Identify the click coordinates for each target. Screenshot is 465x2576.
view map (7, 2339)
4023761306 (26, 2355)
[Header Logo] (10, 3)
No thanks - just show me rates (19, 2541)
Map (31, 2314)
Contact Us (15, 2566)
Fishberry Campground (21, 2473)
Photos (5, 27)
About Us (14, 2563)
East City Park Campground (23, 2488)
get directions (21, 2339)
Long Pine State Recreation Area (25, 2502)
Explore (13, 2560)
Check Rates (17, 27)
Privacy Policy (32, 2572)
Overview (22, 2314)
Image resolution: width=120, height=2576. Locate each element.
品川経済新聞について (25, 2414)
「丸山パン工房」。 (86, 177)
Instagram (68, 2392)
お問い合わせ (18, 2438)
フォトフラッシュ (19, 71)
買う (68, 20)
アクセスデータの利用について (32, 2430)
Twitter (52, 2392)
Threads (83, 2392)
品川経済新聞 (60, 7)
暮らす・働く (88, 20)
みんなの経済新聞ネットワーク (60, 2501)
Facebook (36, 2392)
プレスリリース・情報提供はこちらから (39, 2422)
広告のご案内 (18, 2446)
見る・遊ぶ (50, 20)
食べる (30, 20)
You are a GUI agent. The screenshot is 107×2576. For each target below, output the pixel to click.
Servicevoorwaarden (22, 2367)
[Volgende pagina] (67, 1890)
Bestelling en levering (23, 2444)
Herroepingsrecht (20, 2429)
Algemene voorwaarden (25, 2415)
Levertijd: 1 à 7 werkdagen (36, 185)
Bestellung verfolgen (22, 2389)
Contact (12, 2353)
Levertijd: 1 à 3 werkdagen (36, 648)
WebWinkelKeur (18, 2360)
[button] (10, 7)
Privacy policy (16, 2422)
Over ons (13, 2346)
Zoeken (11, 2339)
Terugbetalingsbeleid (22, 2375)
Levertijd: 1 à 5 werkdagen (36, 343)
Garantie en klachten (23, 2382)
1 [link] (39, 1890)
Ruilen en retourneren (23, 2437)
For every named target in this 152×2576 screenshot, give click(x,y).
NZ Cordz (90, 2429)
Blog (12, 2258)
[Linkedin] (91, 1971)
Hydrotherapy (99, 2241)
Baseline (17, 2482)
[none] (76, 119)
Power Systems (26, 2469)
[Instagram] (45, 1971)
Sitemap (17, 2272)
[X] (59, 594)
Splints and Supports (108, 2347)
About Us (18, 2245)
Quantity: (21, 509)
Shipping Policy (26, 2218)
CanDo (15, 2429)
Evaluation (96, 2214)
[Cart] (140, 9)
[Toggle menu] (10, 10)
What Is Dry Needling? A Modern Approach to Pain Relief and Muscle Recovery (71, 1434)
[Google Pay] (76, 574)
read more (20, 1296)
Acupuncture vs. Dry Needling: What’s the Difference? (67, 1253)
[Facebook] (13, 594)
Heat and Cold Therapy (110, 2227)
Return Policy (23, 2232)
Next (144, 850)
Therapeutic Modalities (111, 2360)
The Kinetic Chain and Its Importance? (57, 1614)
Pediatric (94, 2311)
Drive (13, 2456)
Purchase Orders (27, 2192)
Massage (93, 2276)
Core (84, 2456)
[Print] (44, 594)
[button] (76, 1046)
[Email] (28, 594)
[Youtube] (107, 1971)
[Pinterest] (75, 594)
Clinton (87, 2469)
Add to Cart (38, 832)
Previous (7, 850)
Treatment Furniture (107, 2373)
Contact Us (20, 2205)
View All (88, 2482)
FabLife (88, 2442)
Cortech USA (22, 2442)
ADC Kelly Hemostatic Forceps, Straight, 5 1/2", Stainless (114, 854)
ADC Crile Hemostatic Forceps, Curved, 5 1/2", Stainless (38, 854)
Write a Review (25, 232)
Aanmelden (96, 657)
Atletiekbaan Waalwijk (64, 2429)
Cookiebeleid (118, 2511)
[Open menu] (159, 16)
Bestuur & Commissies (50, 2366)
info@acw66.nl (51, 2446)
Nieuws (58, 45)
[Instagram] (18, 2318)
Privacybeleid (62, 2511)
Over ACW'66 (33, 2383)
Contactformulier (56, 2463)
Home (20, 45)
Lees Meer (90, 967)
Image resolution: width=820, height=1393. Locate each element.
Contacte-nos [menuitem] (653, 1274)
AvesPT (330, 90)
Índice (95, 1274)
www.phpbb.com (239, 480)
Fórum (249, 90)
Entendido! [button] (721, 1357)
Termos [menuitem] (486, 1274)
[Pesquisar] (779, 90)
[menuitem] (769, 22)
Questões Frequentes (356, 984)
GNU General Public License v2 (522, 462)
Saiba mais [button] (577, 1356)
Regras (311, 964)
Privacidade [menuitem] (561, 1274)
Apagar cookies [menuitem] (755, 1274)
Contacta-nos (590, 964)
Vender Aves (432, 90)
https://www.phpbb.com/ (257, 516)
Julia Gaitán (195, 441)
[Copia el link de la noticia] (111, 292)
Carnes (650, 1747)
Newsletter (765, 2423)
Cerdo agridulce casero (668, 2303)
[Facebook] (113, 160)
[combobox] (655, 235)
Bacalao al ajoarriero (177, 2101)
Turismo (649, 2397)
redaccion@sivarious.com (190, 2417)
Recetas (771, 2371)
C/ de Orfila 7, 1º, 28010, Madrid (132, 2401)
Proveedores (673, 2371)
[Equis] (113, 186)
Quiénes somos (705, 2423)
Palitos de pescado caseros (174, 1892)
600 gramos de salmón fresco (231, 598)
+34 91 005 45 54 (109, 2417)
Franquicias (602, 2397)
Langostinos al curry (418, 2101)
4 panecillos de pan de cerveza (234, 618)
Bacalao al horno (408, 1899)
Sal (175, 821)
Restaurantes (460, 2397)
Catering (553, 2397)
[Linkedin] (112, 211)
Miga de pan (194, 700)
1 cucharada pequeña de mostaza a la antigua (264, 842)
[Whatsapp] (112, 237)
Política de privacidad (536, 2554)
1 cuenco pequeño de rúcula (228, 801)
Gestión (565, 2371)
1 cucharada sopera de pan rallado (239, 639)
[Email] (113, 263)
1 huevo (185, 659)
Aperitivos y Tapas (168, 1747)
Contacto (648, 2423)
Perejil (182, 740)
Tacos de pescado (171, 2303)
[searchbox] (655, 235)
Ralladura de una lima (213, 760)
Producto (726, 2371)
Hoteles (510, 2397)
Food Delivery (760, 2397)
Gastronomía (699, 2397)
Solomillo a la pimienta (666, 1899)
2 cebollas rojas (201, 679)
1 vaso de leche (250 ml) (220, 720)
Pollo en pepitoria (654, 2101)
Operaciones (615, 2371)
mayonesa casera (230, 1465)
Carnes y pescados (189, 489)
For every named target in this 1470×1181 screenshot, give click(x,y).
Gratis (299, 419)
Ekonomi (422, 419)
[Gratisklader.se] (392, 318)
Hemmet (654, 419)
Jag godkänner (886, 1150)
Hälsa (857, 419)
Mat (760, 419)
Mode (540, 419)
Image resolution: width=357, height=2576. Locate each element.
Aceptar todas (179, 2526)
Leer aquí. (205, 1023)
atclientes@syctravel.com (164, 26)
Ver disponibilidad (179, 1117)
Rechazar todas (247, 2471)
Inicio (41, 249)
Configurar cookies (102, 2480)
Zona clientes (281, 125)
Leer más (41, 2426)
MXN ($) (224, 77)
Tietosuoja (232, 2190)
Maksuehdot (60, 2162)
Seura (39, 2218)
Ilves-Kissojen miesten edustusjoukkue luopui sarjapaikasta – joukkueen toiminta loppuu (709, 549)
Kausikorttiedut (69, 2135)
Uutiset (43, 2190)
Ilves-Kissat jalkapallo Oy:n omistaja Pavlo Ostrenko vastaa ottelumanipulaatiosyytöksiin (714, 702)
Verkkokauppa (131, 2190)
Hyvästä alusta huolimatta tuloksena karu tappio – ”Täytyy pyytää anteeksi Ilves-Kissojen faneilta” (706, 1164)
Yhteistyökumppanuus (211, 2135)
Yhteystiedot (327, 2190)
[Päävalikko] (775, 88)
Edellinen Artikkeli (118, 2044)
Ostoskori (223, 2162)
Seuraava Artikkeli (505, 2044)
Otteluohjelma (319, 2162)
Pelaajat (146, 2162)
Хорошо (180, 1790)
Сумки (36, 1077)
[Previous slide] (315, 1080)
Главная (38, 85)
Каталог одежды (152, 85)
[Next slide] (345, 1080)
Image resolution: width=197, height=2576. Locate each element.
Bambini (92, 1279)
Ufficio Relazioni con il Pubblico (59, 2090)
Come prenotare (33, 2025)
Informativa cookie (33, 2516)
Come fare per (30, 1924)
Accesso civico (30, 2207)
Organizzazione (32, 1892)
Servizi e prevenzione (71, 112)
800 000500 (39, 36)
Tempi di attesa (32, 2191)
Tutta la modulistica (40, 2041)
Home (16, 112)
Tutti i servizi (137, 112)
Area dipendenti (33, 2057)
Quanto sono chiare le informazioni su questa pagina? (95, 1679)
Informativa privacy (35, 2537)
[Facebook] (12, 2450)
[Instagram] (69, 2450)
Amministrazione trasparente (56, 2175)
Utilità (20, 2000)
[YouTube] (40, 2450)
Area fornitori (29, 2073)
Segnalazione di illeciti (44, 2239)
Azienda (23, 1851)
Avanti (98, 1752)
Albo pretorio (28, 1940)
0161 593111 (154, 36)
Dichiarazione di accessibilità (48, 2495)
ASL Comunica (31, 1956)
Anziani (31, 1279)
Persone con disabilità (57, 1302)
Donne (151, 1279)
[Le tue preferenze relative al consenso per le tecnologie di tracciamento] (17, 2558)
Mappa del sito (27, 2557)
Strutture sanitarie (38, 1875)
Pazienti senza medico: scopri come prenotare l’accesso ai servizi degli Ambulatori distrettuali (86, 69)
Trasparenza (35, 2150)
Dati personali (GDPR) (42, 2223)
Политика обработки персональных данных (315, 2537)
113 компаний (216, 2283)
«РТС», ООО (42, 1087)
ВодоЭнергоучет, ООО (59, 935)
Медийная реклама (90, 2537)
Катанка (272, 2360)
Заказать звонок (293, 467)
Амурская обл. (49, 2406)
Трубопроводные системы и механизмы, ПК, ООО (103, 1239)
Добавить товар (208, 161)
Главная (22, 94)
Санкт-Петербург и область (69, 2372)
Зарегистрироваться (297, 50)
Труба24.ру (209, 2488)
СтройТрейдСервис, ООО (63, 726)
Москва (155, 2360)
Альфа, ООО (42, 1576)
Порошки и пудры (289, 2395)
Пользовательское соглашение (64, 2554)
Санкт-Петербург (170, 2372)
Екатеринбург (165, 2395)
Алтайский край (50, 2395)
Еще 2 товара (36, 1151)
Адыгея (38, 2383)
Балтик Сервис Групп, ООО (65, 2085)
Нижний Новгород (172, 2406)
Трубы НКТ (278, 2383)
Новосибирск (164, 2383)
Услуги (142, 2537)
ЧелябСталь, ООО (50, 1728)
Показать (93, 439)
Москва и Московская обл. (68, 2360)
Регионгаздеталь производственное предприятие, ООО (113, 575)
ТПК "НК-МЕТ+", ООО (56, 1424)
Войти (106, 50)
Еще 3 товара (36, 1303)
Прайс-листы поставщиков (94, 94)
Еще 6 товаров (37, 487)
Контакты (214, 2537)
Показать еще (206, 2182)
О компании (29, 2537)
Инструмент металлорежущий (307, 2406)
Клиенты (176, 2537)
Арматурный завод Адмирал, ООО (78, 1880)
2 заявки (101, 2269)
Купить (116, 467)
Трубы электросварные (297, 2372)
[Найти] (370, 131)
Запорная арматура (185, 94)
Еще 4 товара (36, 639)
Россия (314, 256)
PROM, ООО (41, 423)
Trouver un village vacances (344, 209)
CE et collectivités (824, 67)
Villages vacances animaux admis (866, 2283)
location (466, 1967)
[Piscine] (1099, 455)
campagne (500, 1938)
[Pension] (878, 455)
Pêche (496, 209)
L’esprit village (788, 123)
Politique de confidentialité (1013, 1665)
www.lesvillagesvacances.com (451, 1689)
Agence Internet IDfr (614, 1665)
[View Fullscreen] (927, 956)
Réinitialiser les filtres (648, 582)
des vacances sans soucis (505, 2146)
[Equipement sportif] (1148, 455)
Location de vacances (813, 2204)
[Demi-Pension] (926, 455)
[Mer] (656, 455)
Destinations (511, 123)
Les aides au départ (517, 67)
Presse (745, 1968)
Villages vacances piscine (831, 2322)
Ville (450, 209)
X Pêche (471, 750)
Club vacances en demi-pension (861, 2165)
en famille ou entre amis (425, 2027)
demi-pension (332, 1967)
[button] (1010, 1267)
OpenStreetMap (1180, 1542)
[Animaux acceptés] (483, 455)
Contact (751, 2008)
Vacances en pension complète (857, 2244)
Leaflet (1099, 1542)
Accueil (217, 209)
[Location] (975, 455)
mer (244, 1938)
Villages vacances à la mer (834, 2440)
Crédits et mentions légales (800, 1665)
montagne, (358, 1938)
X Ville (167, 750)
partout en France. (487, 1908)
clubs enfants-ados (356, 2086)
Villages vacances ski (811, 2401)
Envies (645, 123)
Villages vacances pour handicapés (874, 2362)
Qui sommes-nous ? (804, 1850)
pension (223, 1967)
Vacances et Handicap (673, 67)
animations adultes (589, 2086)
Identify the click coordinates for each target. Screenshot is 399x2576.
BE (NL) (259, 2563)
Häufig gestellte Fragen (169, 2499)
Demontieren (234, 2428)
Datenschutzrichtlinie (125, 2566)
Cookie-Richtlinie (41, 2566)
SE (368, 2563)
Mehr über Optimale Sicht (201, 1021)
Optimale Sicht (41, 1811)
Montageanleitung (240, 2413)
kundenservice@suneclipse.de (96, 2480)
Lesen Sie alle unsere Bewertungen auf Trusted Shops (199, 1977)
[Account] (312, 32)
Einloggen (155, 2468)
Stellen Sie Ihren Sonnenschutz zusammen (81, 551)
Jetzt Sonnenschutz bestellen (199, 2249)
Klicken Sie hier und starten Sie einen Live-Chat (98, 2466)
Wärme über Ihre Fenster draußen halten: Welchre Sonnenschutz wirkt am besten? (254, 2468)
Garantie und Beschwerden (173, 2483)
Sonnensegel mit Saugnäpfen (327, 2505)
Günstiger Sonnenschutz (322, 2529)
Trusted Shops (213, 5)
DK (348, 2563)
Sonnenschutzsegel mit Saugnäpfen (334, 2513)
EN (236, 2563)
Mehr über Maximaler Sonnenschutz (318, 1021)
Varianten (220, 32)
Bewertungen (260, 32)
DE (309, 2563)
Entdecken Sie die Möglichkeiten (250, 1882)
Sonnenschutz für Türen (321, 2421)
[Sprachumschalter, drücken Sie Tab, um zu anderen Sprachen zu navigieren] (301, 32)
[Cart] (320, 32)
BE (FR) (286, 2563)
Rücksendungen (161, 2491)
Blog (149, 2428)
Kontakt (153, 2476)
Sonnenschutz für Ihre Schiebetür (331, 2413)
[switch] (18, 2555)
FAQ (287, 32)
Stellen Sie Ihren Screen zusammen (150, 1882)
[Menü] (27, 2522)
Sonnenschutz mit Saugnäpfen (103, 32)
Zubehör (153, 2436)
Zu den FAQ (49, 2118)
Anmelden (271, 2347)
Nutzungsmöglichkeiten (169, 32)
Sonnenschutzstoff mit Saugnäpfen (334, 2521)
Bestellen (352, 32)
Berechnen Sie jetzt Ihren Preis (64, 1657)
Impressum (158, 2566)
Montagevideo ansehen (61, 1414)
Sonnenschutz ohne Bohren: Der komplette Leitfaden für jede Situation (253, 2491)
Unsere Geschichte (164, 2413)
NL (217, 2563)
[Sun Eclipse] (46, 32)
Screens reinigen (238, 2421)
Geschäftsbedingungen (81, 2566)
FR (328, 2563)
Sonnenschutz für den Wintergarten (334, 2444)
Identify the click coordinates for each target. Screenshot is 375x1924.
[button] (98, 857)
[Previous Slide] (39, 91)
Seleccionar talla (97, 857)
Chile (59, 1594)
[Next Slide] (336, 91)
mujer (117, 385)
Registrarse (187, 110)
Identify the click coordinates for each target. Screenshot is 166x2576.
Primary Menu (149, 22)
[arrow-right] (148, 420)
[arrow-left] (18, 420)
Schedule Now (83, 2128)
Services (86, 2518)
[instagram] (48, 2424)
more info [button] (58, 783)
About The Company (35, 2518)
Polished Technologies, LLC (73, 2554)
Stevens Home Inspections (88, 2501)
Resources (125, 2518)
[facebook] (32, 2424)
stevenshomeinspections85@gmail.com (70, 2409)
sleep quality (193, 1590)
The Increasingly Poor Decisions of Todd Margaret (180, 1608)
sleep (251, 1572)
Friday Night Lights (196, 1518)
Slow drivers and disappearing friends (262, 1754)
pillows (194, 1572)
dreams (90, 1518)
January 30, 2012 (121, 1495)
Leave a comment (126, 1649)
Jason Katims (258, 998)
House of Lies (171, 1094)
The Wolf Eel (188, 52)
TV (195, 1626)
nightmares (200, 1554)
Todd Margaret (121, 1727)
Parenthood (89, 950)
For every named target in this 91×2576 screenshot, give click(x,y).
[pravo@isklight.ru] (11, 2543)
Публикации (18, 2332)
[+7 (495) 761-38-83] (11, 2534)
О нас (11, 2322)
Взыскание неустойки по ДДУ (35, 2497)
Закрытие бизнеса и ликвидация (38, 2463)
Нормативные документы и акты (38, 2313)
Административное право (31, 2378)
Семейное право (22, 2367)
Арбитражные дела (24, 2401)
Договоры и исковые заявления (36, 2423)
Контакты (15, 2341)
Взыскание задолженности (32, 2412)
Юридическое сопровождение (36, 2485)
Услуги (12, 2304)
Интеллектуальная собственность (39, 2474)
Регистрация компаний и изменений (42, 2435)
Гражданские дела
##############################
Scan the listing above for the line that has "Еще 6 товаров (37, 487)", then copy exactly from that line through the line that has "Vacances en pension complète (857, 2244)".

Еще 6 товаров (37, 487)
Контакты (214, 2537)
Показать еще (206, 2182)
О компании (29, 2537)
Инструмент металлорежущий (307, 2406)
Клиенты (176, 2537)
Арматурный завод Адмирал, ООО (78, 1880)
2 заявки (101, 2269)
Купить (116, 467)
Трубы электросварные (297, 2372)
[Найти] (370, 131)
Запорная арматура (185, 94)
Еще 4 товара (36, 639)
Россия (314, 256)
PROM, ООО (41, 423)
Trouver un village vacances (344, 209)
CE et collectivités (824, 67)
Villages vacances animaux admis (866, 2283)
location (466, 1967)
[Piscine] (1099, 455)
campagne (500, 1938)
[Pension] (878, 455)
Pêche (496, 209)
L’esprit village (788, 123)
Politique de confidentialité (1013, 1665)
www.lesvillagesvacances.com (451, 1689)
Agence Internet IDfr (614, 1665)
[View Fullscreen] (927, 956)
Réinitialiser les filtres (648, 582)
des vacances sans soucis (505, 2146)
[Equipement sportif] (1148, 455)
Location de vacances (813, 2204)
[Demi-Pension] (926, 455)
[Mer] (656, 455)
Destinations (511, 123)
Les aides au départ (517, 67)
Presse (745, 1968)
Villages vacances piscine (831, 2322)
Ville (450, 209)
X Pêche (471, 750)
Club vacances en demi-pension (861, 2165)
en famille ou entre amis (425, 2027)
demi-pension (332, 1967)
[button] (1010, 1267)
OpenStreetMap (1180, 1542)
[Animaux acceptés] (483, 455)
Contact (751, 2008)
Vacances en pension complète (857, 2244)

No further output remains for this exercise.